Tâches à réaliser:
1. Selon l'extrait sur le sexisme, en quelle année le harcèlement sexuel a-t-il été inscrit dans le Code pénal ?
2. Quels sont tous les noms de personnes cités dans l'extrait sur le sexisme ?
3. Extrayez de l'extrait sur le sexisme le passage qui va de « Qu’est-ce qui fait » à « tempère Benoît Dardenne. ».

Extrait du texte:
_ _ _
De tout cela, il ressort que le sexisme est davantage mis en visibilité et dénoncé. » Quelque chose a changé dans la tolérance à l’égard du sexisme. L’opinion publique s’indigne d’événements qui n’offusquaient pas grand-monde jusque-là, à part les féministes « , réagit Benoît Dardenne. De révélations en révélations, le seuil de tolérance diminue. L’exigence est devenue si forte qu’elle conduit à inventer de nouveaux délits, celui de harcèlement de rue, entre autres, ou d’inscrire le harcèlement sexuel dans le Code pénal, en 2014. L’affaire Weinstein pousse aussi directement, et sans doute pour la première fois de façon si visible, à s’interroger sur la notion de consentement.
Qu’est-ce qui fait qu’à un moment donné ce combat soit devenu si audible ? Une » goutte d’eau « , justement. Le phénomène s’amplifie. Et là, d’un coup, il y a peut-être moyen que les violences sexuelles soient dénoncées et que les comportements changent. Mais » il y a en effet, depuis quelque temps, une bipolarisation : d’un côté, ce seuil de tolérance diminue, avec l’émergence de lois qui dénoncent le harcèlement ; d’un autre, un niveau qui est relevé, notamment à l’égard de Donald Trump, dont on accepte la misogynie, dans la mesure où elle n’a pas empêché son accession à la plus haute fonction du pays « , tempère Benoît Dardenne.
_ _ _
Lignes de données:

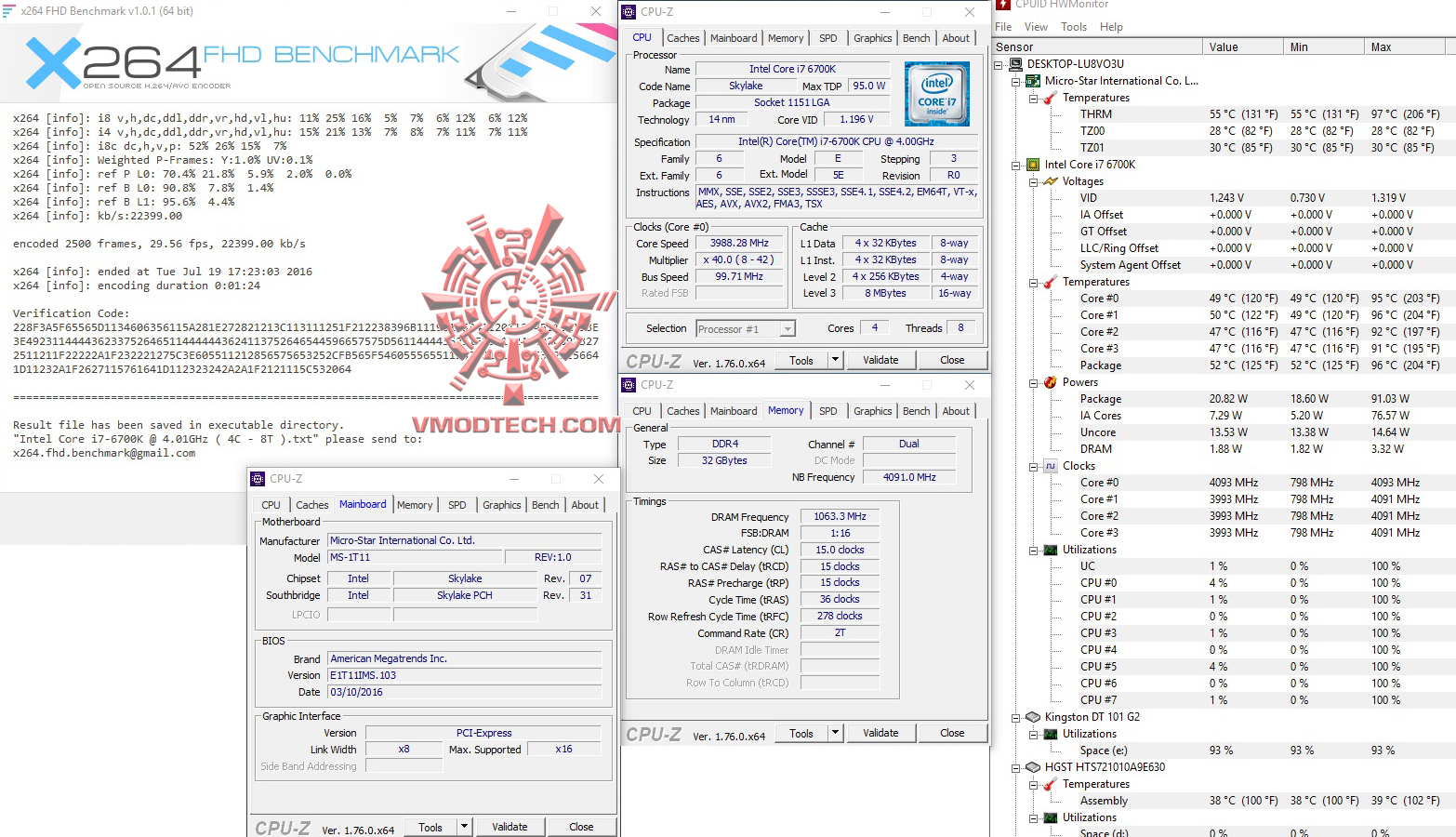Image resolution: width=1456 pixels, height=837 pixels.
Task: Switch to the SPD tab in CPU-Z
Action: (827, 37)
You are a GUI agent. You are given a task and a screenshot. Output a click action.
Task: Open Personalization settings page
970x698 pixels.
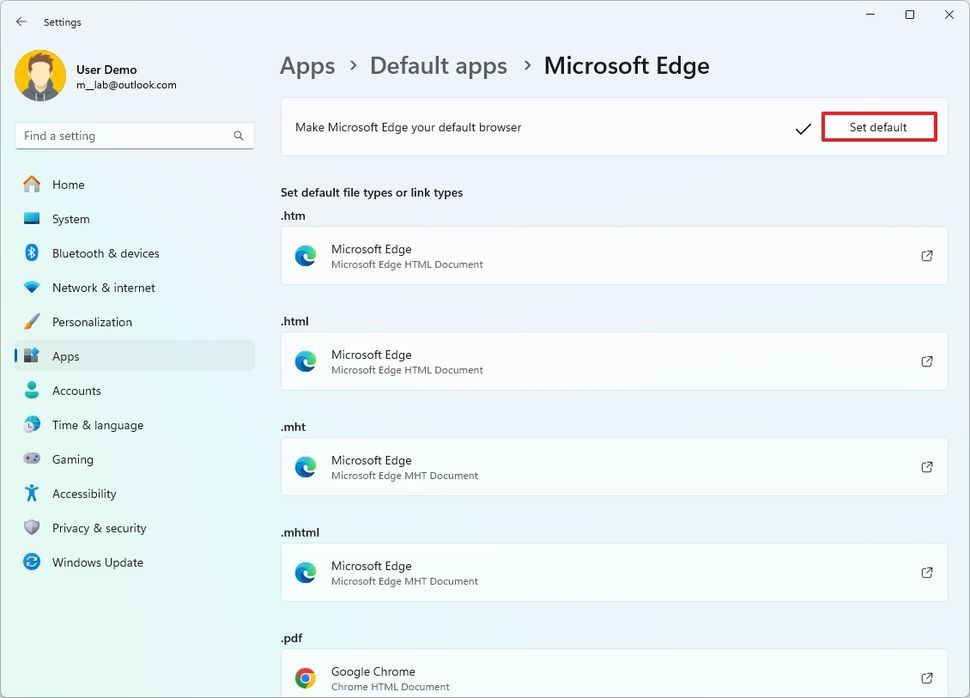click(x=92, y=322)
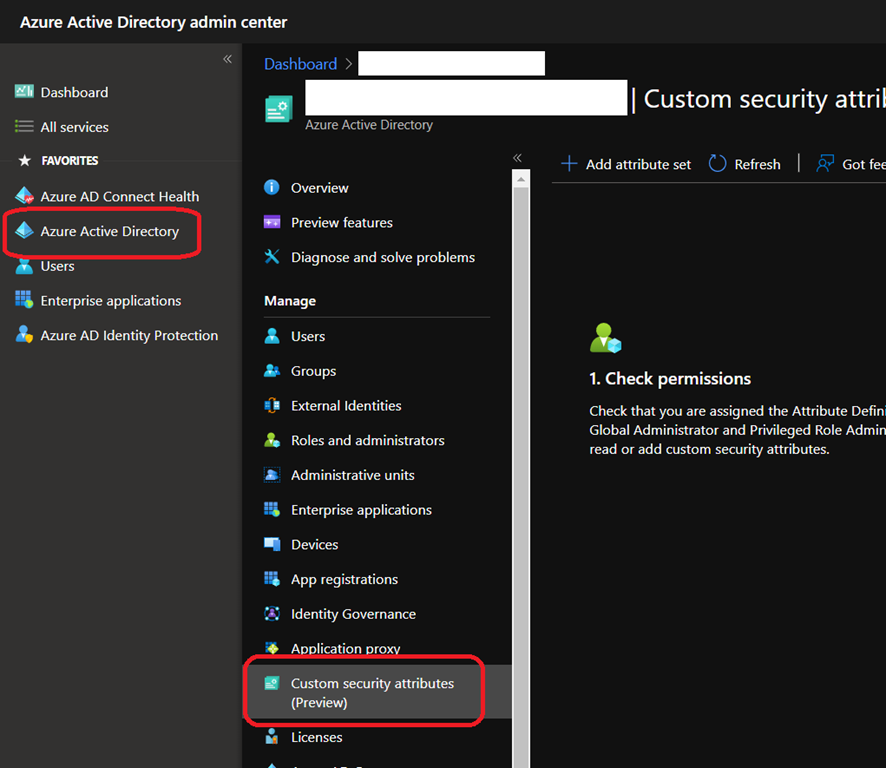Collapse the Azure AD resource menu
Screen dimensions: 886x768
click(517, 158)
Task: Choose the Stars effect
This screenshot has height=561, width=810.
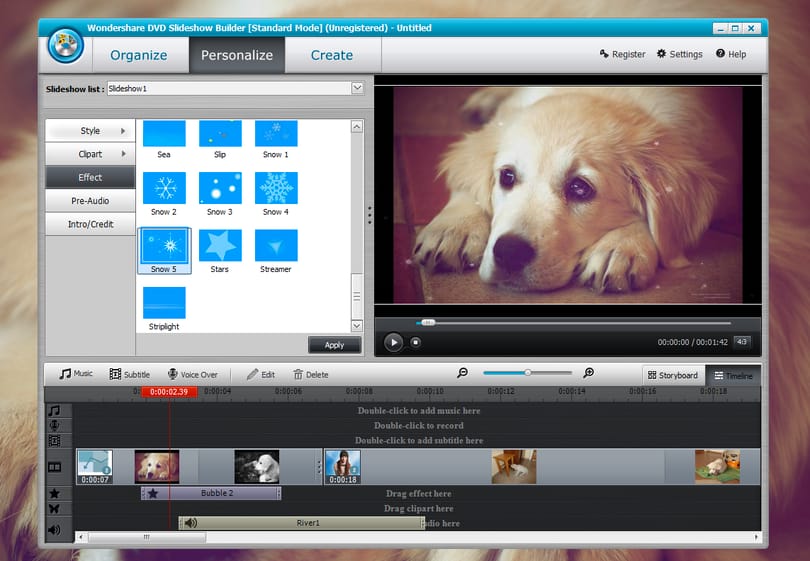Action: pos(220,245)
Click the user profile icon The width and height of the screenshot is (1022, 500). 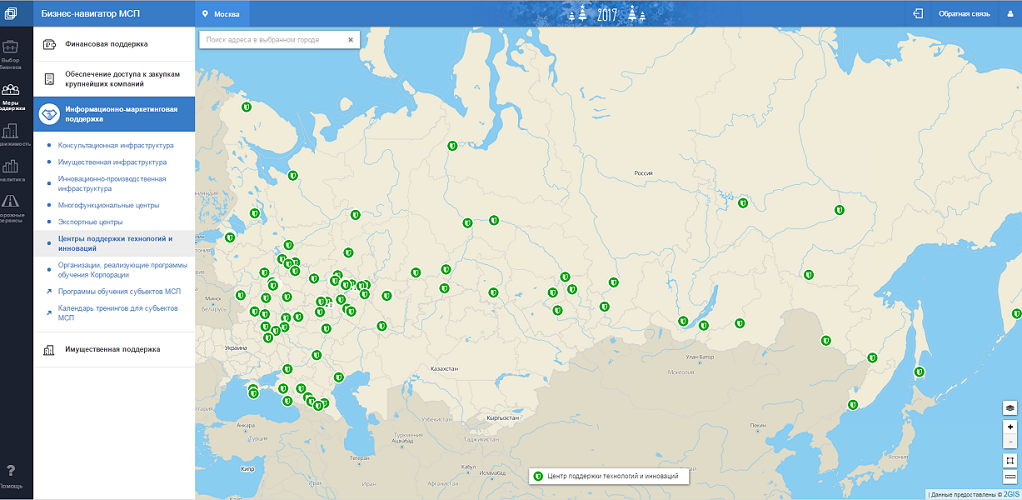[1009, 14]
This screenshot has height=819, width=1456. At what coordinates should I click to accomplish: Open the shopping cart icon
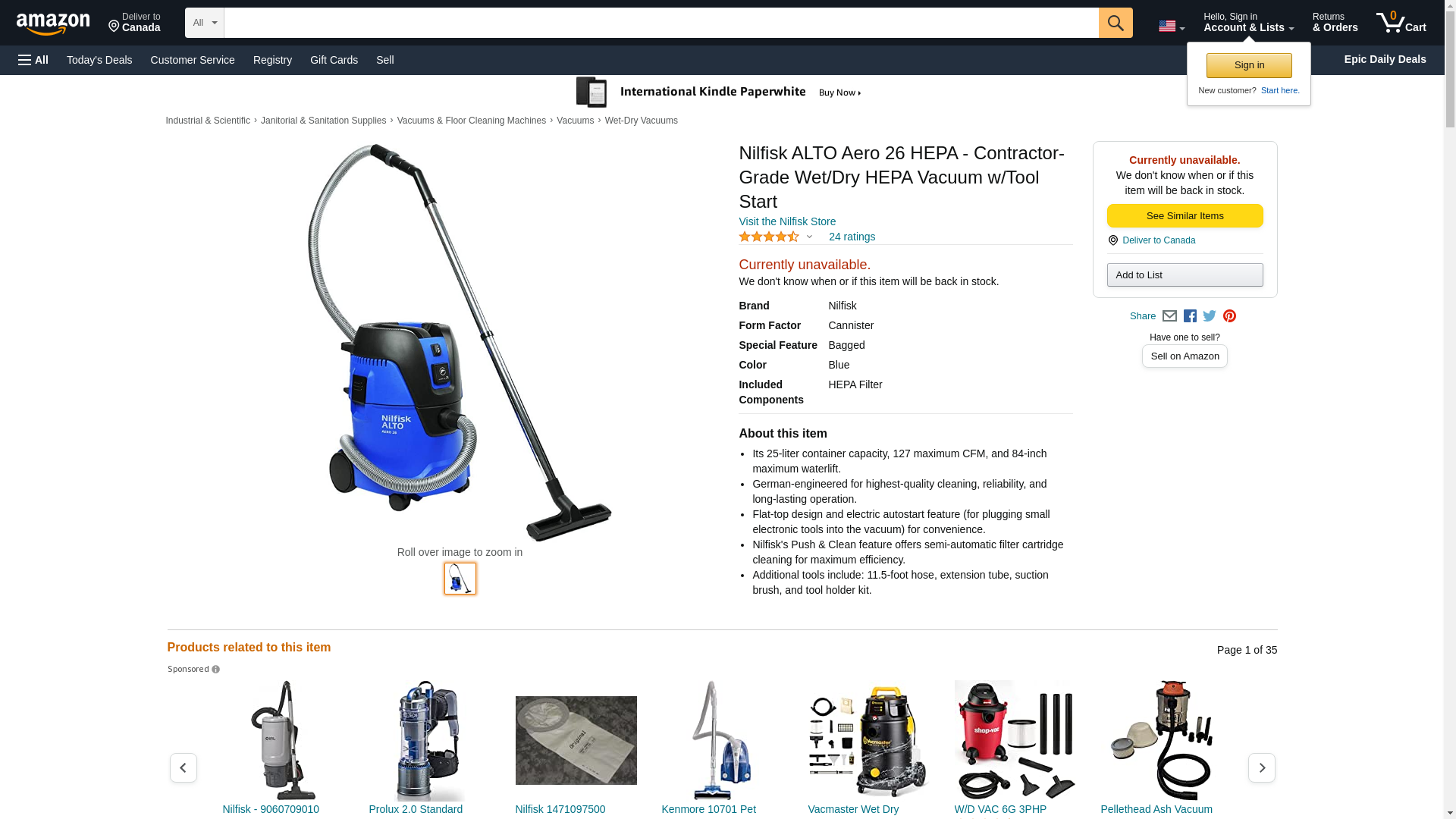point(1401,23)
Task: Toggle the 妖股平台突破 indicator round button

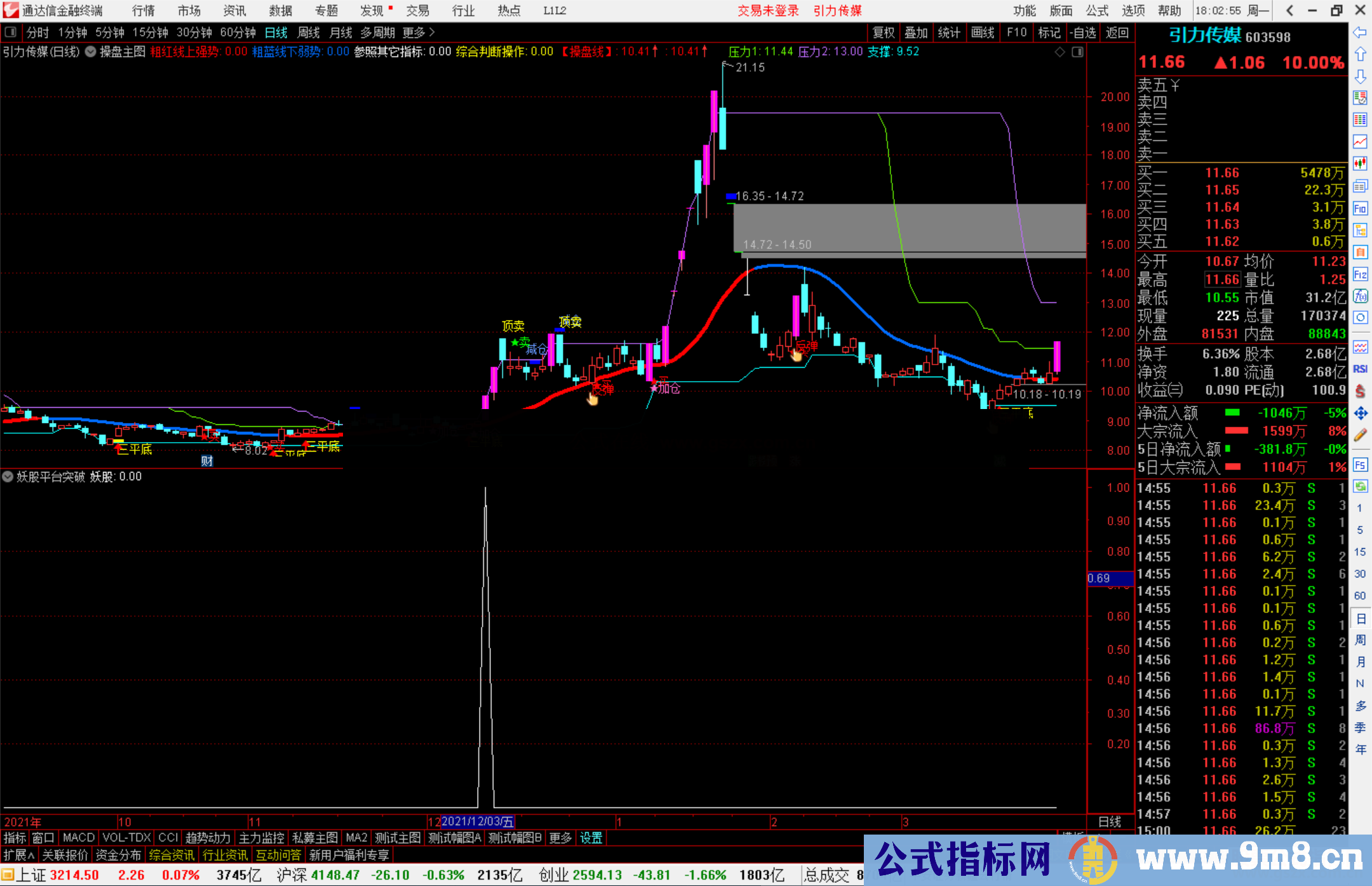Action: tap(8, 476)
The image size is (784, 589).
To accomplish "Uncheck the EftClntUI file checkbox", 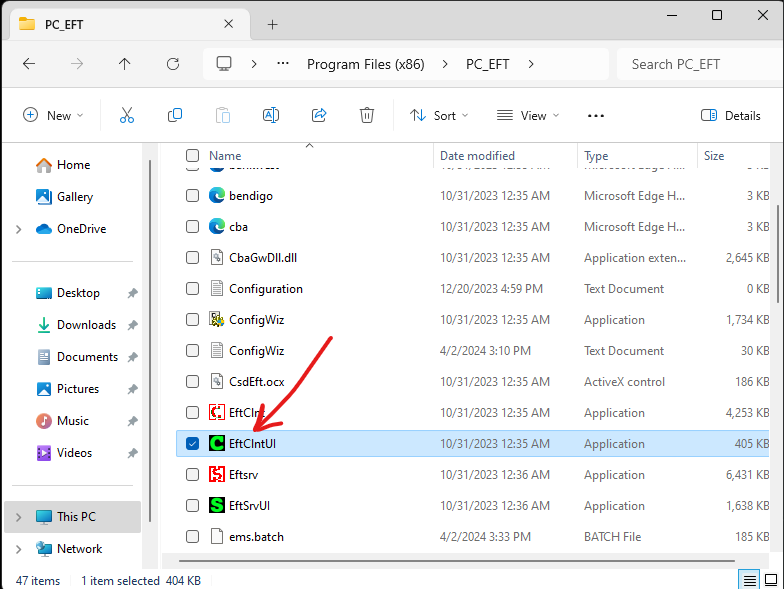I will 192,443.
_ _ _
Liste des réponses:
1. En 2014.

2. Benoît Dardenne, Weinstein, Donald Trump

3.
Qu’est-ce qui fait qu’à un moment donné ce combat soit devenu si audible ? Une » goutte d’eau « , justement. Le phénomène s’amplifie. Et là, d’un coup, il y a peut-être moyen que les violences sexuelles soient dénoncées et que les comportements changent. Mais » il y a en effet, depuis quelque temps, une bipolarisation : d’un côté, ce seuil de tolérance diminue, avec l’émergence de lois qui dénoncent le harcèlement ; d’un autre, un niveau qui est relevé, notamment à l’égard de Donald Trump, dont on accepte la misogynie, dans la mesure où elle n’a pas empêché son accession à la plus haute fonction du pays « , tempère Benoît Dardenne.